**What is being asked:** Format the lines from the one that contains "The width and" through the one that contains "Action: click(x=150, y=314)" as a JSON list of strings, one string per line, with blank lines omitted. Leave the pictures out of the answer.

— START Listed records —

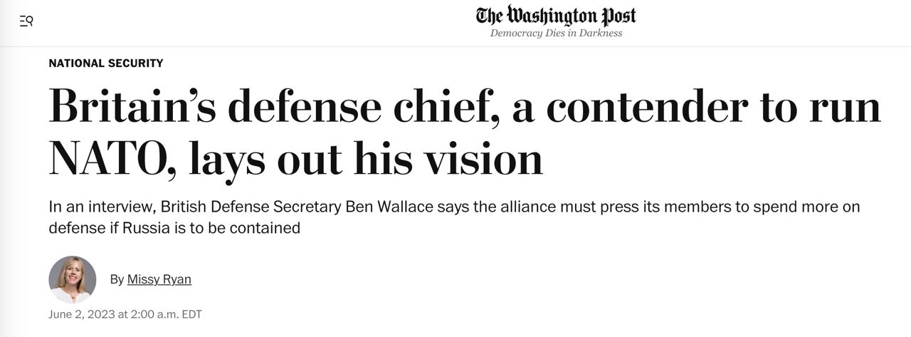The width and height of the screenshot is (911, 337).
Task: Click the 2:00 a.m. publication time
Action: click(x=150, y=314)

— END Listed records —
— START Listed records —

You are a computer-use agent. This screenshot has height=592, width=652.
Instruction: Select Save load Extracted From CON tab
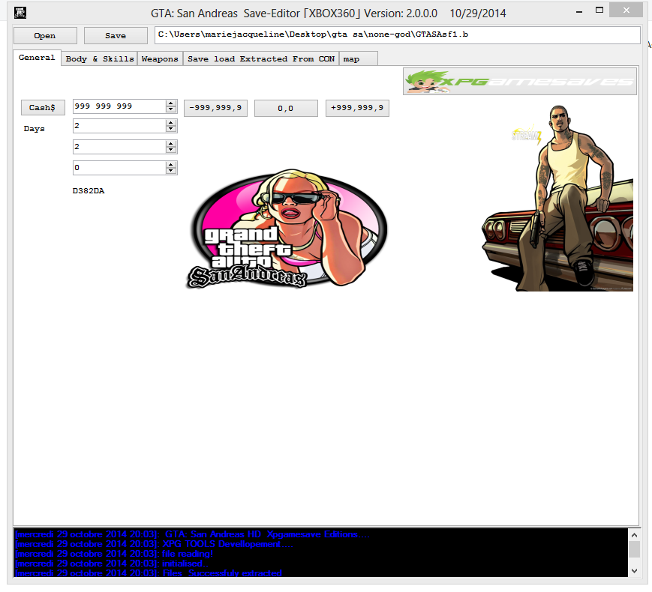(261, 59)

— END Listed records —

**Full output:**
[
  "The width and height of the screenshot is (911, 337).",
  "Task: Click the 2:00 a.m. publication time",
  "Action: click(x=150, y=314)"
]